Com inflação acima de 60% ao ano, o peso em mínimas históricas, dólar resvalando em 350 pesos, o governo argentino está procurando aliviar a pressão com um “dólar turismo para estrangeiros”, 14ª modalidade de câmbio criada no país, e alguma abertura às importações.

Além disso, a ministra da Economia da Argentina, Silvina Batakis, iniciou também seu périplo em Washington e visita o Fundo Monetário Internacional (FMI) nesta segunda-feira, 25 de julho – praticamente três semanas após tomar posse.

A ministra argentina e a diretora-gerente do FMI, Kristalina Georgieva, já falaram por telefone. Em março deste ano, o governo argentino fechou um acordo com o Fundo Monetário para refinanciar sua dívida com o organismo de US$ 45 bilhões tornando-se o maior devedor do organismo.

Alçada ao cargo após a renúncia de Martín Guzmán por desentendimento com a coalizão peronista em torno da vice-presidente Cristina Kirchner, que entrou em conflito aberto com o ex-ministro por não aceitar a política fiscal em vigor, Batakis, que afirmou na semana passada que a Argentina cumprirá o acordo com o FMI, tem pela frente uma pesada agenda na capital americana.

A ministra encontra-se com representantes do Departamento do Tesouro dos EUA e Banco Mundial.

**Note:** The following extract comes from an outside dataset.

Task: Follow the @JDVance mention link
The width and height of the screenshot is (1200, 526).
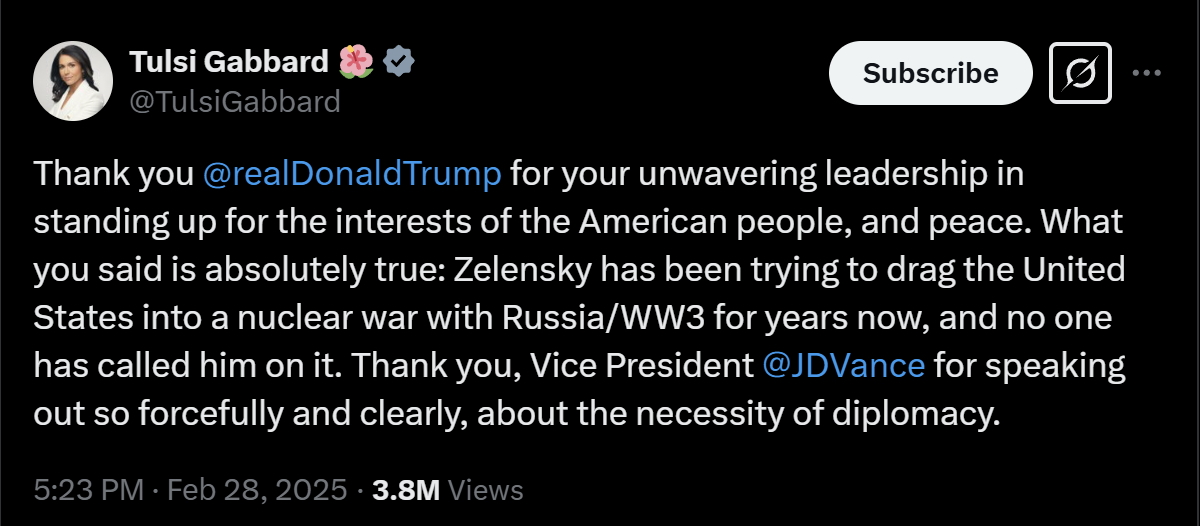Action: pyautogui.click(x=843, y=365)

Na terça-feira, 26 de julho, receberá investidores e analistas na Embaixada argentina, participará de um evento promovido pela Câmara de Comércio dos EUA e terá reuniões bilaterais com executivos da General Motors, Amazon e Google.

Não vai faltar assunto. A tensão política e econômica que paira sobre a Argentina é de tal ordem que o BTG Pactual alerta, em relatório assinado por Alejo Costa e Sofia Ordonez, que a agitação social no país surgirá gradualmente no fim de agosto ou início de setembro, alimentada pela inflação, escassez e falta de reajustes salariais. A maioria das categorias teria reajustes entre abril e julho.

“Os salários cairão em termos reais, quase simultaneamente com as novas tarifas de serviços públicos, com muitos consumidores sendo provavelmente excluídos de subsídios por receberem contas de energia mais elevadas. A agitação e as exigências irão se generalizar e tumultos, pilhagem e manifestações são prováveis”, alerta o relatório, que aponta, como próximo alvo do kirchneirismo, os agricultores.

Segundo o BTG, o governo pressiona os agricultores por suposta retenção na venda de grãos estimada em US$ 20 bilhões. Os analistas avaliam que o cálculo é exagerado, que esse volume está mais próximo de US$ 12 bilhões.

Parte da ala kirchneirista exige repressão e regulamentação para forçar agricultores a venderem seus produtos [uma forma de atrair dólares e recompor reservas internacionais], enquanto outra ala analisa o potencial de múltiplas taxas de câmbio, na tentativa de autorizar a prática de um câmbio mais elevado para os agricultores.

O BTG pondera que uma taxa de câmbio mais elevada para os agricultores significaria uma desvalorização adicional do peso, embora concentrada sobre os cereais, mas que teria impacto inflacionário e provocaria uma grande expansão monetária, porque o BC da Argentina compraria dólares por uma taxa mais elevada.

Os analistas do BTG Pactual afirmam que as medidas até agora tomadas pelo governo argentino são insuficientes para enviar um sinal positivo aos mercados. Para isso, diz o relatório, um governo com credibilidade teria de tomar medidas mais rígidas e a administração Fernandez, “politicamente fraca, é inapta a tomar”. E o resultado, portanto, é mais do mesmo: algum aperfeiçoamento das contas fiscais e da política monetária e cambial e repressão financeira.

Na semana passada, as empresas foram forçadas a vender recibos de depósitos de ações americanas e tiveram limitadas algumas operações em dólares, sob a ameaça de exclusão do mercado oficial de câmbio durante 90 dias.

O BTG lembra que a reunião da ministra argentina da Economia com o FMI pode trazer algumas notícias em torno de um ajuste do acordo que o país mantém com o Fundo, “mas o sentimento generalizado é de que o governo não está disposto a fazer as reformas necessárias para evitar uma crise, constrangido pelo seu dogmatismo eleitoral”.